Measurement of interleukin (IL)-8-induced neutrophil survival by annexin V staining: effect of 15-epi-lipoxin (LX)A₄. Cell apoptosis was measured in unstimulated human neutrophils (a) stimulated with IL-8 (100 nM) for 4 h (b) or preincubated with 15-epi-LXA₄ (100 nM) for 30 min before addition of IL-8 (100 nM) for 4 h (c). Apoptosis induction was measured by annexin V staining. Propidium iodide staining was included for necrotic cell detection. Total neutrophils were gathered (left panel) and the number of viable neutrophils (double-negative cells), apoptotic neutrophils (annexin V-positive cells) and necrotic neutrophils (IP-positive cells) was detected using the proper probes by flow cytometry.

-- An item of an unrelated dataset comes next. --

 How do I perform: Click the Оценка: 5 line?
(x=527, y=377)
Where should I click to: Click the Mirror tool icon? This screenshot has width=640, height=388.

Percentage of viable, apoptotic and necrotic cells are shown in the insert table. The percentage of apoptotic neutrophils after IL-8 and IL-8 in addition to 15-epi-LXA4 treatment compared to vehicle is represented in the bottom right graph. 15-epi-LXA₄ did not increase annexin V-positive cells and did not reverse IL-8-induced neutrophil apoptosis arrest. *P < 0·05 IL-8 versus Vehicle.